**ESERCIZIO 1:** Indica se ciascuna affermazione concorda con il brano su san Giuseppe riportato più avanti, rispondendo sì o no e citando testualmente le parole decisive: (a) la profezia affidata alla Chiesa consiste nel prevedere eventi futuri; (b) Giuseppe salvò Gesù dalla gelosia di Erode fuggendo in Egitto; (c) san Giuseppe è chiamato custode della Chiesa universale.
**ESERCIZIO 2:** Ripeti per favore, parola per parola, la parte del brano su san Giuseppe da "E' questa la" a "dottori nel Tempio.".

**BRANO RIPORTATO:**
::::
La Chiesa in tutto questo ha un grande compito: quello della profezia che non è previsione di eventi futuri ma lettura profonda, intelligente, spirituale (cioè secondo lo Spirito) del presente. Per la Chiesa vale sempre il monito di Gesù "dall'albero di fico imparate..." (cfr. Mc 13,28-37).
Oggi festa di san Giuseppe, custode della Chiesa universale, si leverà una preghiera corale da ogni angolo della cattolicità per chiedere la fine di questo flagello. Ed anche questa preghiera può essere inquinata dal sentimento di paura e di smarrimento del momento presente.
Se c'è un dato che il vangelo ci consegna senza tema di smentita è che Giuseppe in tutta la sua vita ha compiuto solo un'opera: ha custodito Gesù.
E' questa la grazia che possiamo chiedere a Giuseppe, questo è ciò che lui sa fare bene, a questo compito è stato chiamato dal Padre: ha salvato Gesù quando era ancora nel grembo della madre, non consegnando questa alla lapidazione; ha salvato Gesù dalla feroce gelosia di Erode, scappando in Egitto; lo ha salvato una volta tornato in patria, quando viene a sapere che sul trono di Erode ora c'è il figlio; ha salvato Gesù quando, poco più che bambino, era rimasto a Gerusalemme tra i dottori nel Tempio.
Custodisci fratello Giuseppe la vita di Gesù in me, in noi, nella chiesa, nel mondo. E se per fare ciò pensi sia utile aiutarci in questa lotta contro questo terribile morbo aiutaci a vincerlo.
::::
**DATI REGISTRATI:**

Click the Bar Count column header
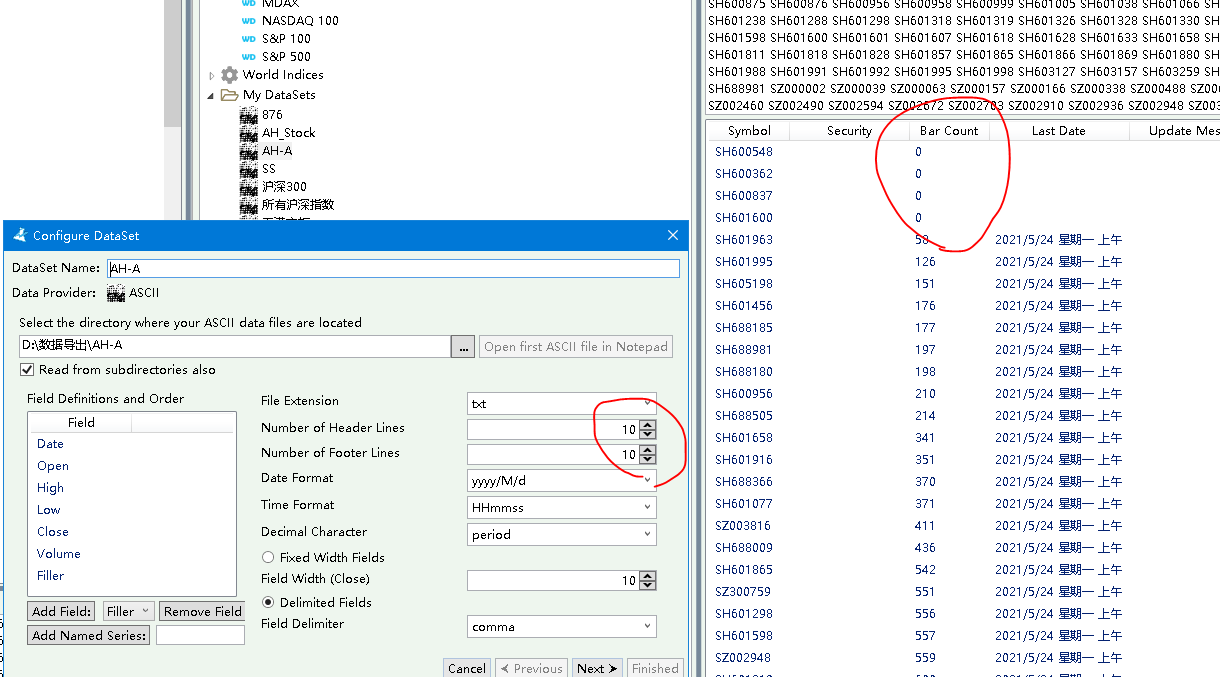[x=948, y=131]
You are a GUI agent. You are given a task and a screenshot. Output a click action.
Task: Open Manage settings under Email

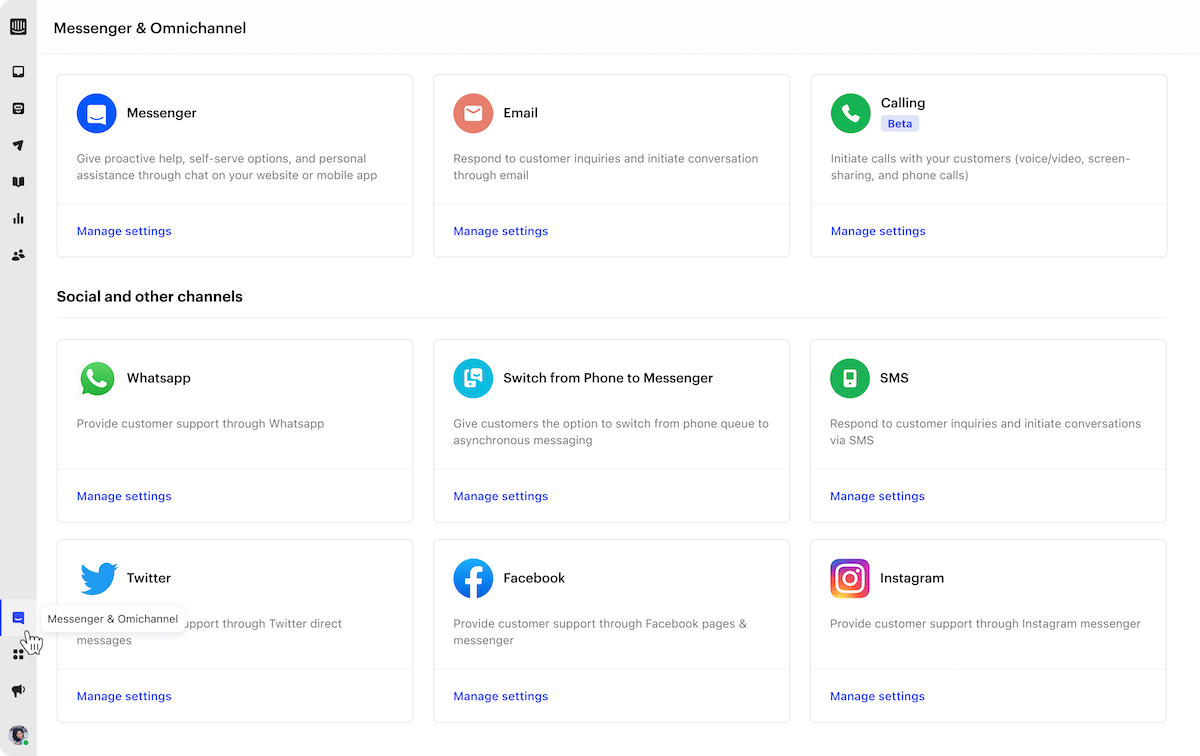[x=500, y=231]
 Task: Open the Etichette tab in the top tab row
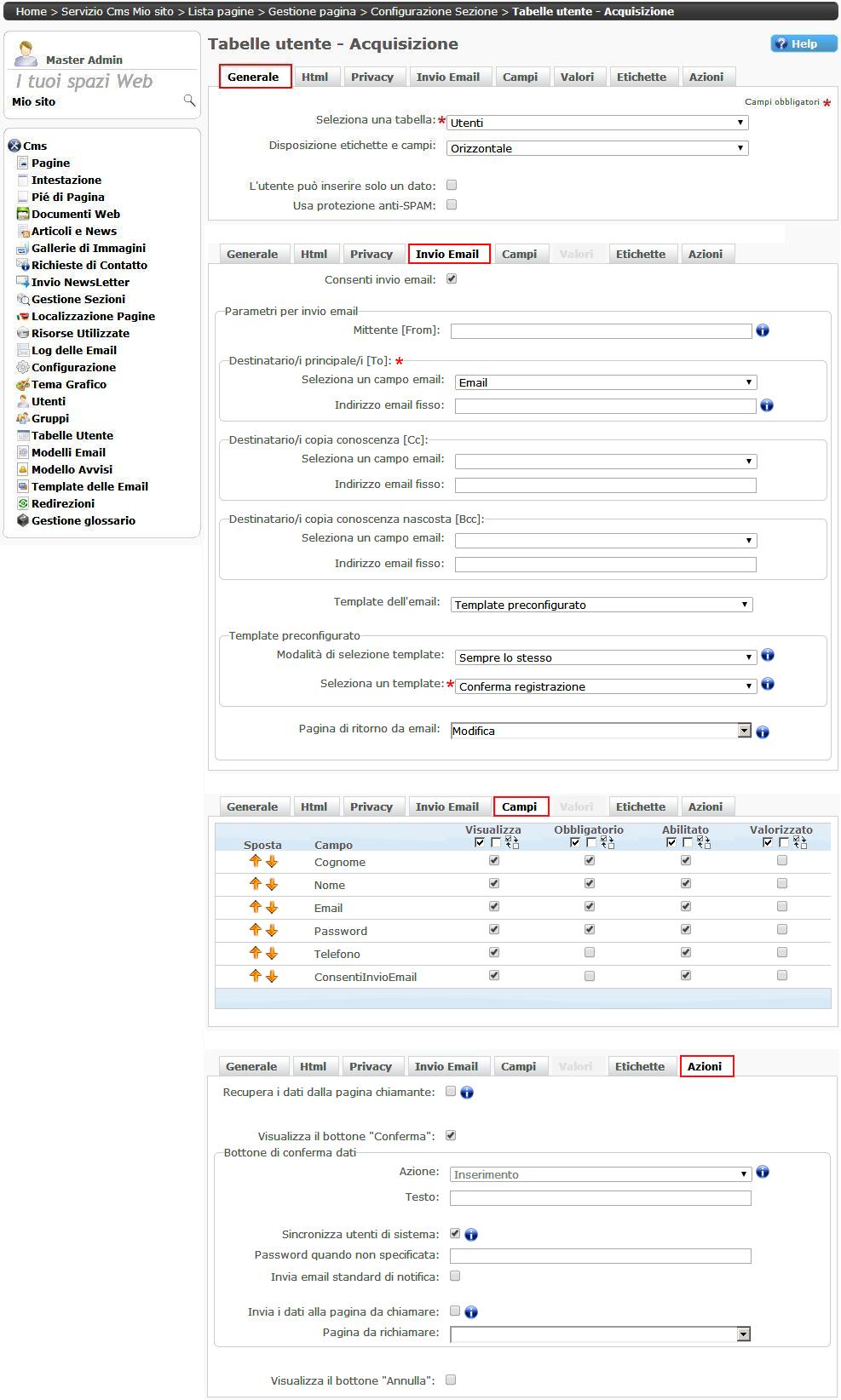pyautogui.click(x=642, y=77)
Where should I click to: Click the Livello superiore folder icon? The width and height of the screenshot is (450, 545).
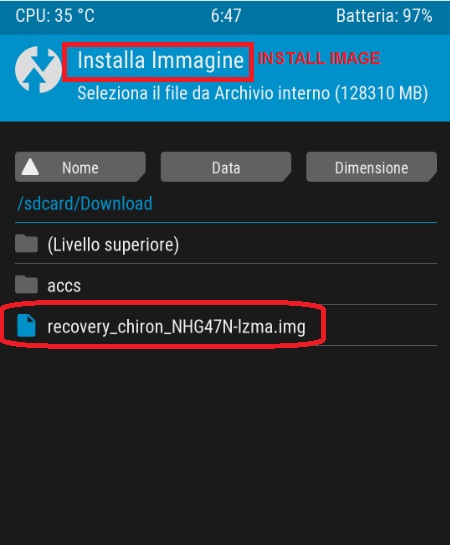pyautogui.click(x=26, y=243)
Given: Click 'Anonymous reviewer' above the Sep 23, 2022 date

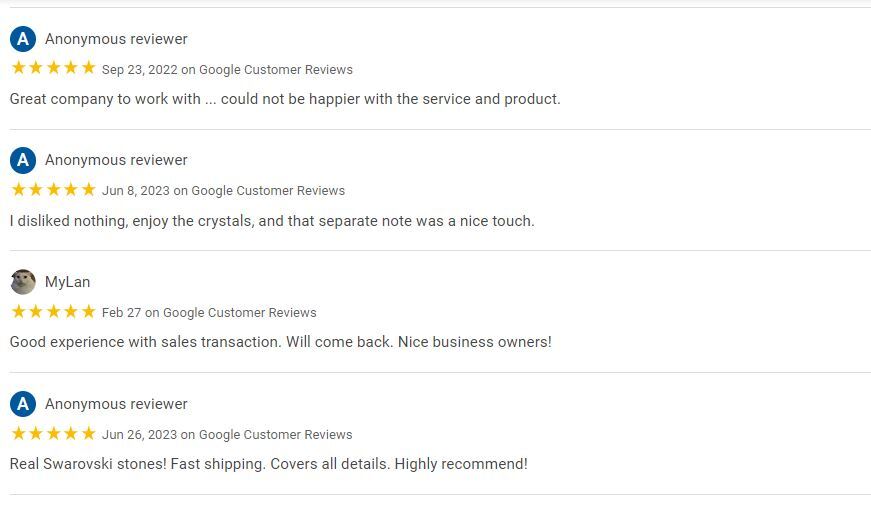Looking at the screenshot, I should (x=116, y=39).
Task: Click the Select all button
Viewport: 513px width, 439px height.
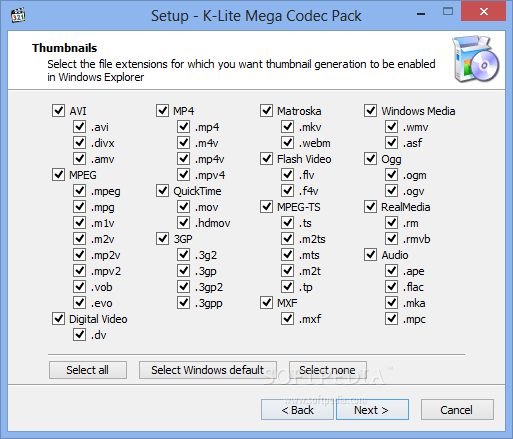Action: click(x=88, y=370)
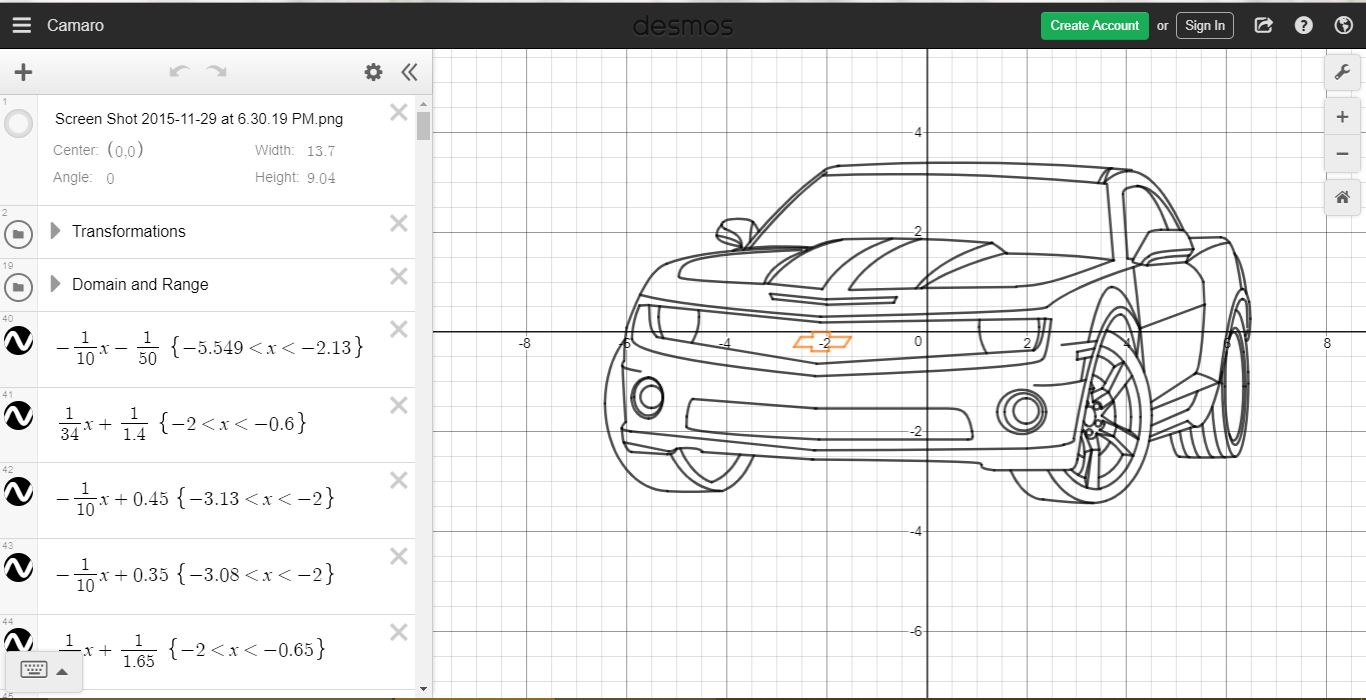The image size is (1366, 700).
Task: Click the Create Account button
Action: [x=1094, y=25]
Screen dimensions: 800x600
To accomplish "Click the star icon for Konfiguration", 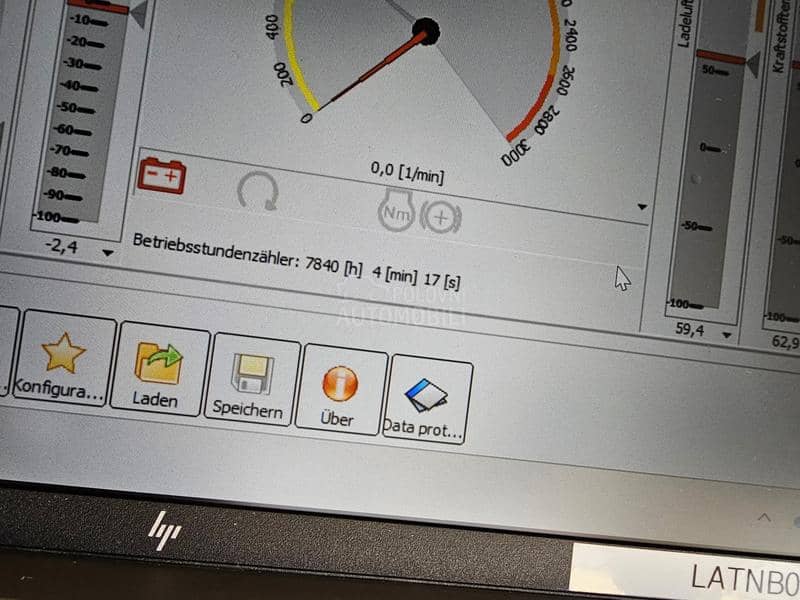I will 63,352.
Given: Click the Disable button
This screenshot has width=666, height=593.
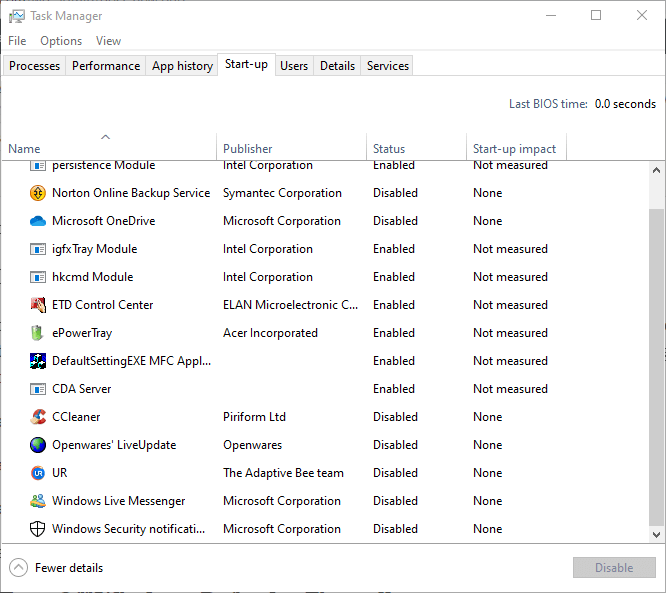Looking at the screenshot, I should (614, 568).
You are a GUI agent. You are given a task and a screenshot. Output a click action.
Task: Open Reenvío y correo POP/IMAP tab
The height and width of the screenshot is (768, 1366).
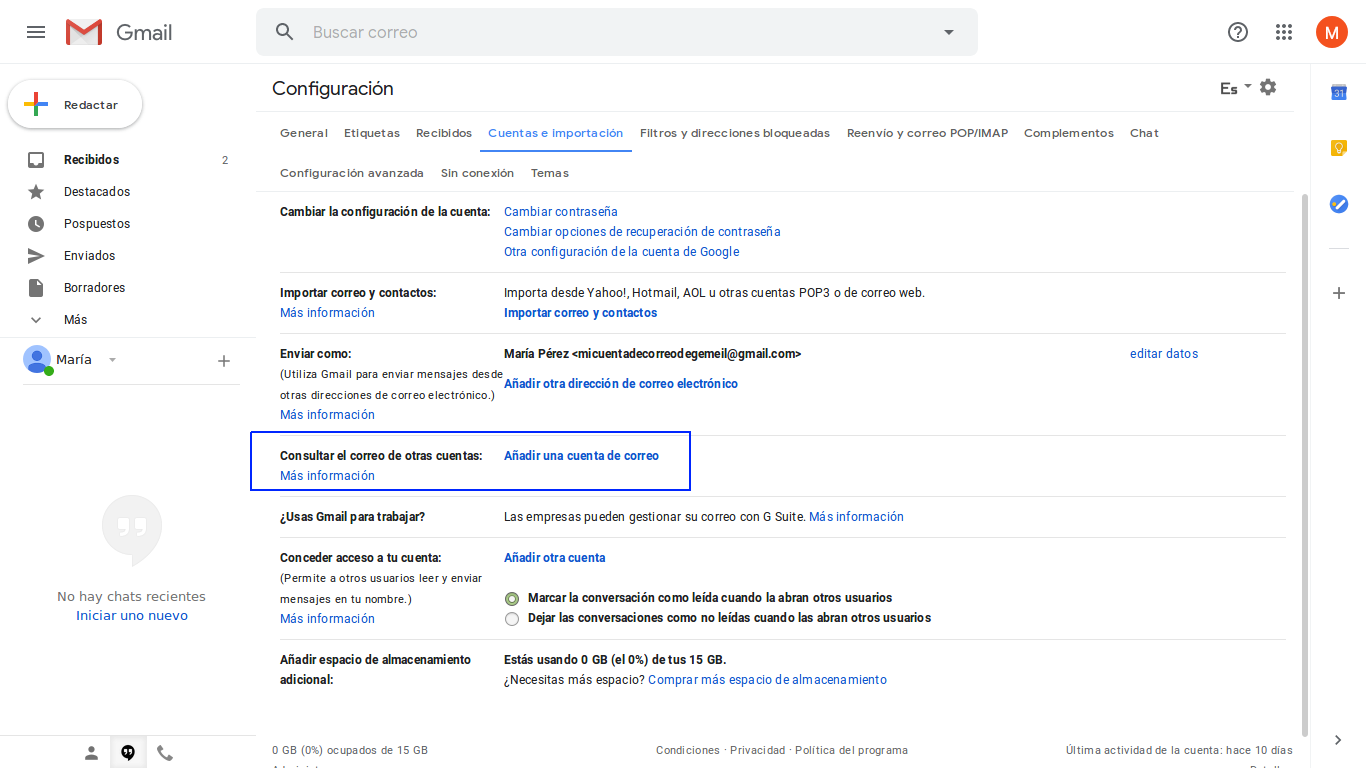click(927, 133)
::::
**RISPOSTA ATTESA 1:**
(a) No: "quello della profezia che non è previsione di eventi futuri ma lettura profonda, intelligente, spirituale (cioè secondo lo Spirito) del presente"
(b) Sì: "ha salvato Gesù dalla feroce gelosia di Erode, scappando in Egitto"
(c) Sì: "Oggi festa di san Giuseppe, custode della Chiesa universale"

**RISPOSTA ATTESA 2:**
E' questa la grazia che possiamo chiedere a Giuseppe, questo è ciò che lui sa fare bene, a questo compito è stato chiamato dal Padre: ha salvato Gesù quando era ancora nel grembo della madre, non consegnando questa alla lapidazione; ha salvato Gesù dalla feroce gelosia di Erode, scappando in Egitto; lo ha salvato una volta tornato in patria, quando viene a sapere che sul trono di Erode ora c'è il figlio; ha salvato Gesù quando, poco più che bambino, era rimasto a Gerusalemme tra i dottori nel Tempio.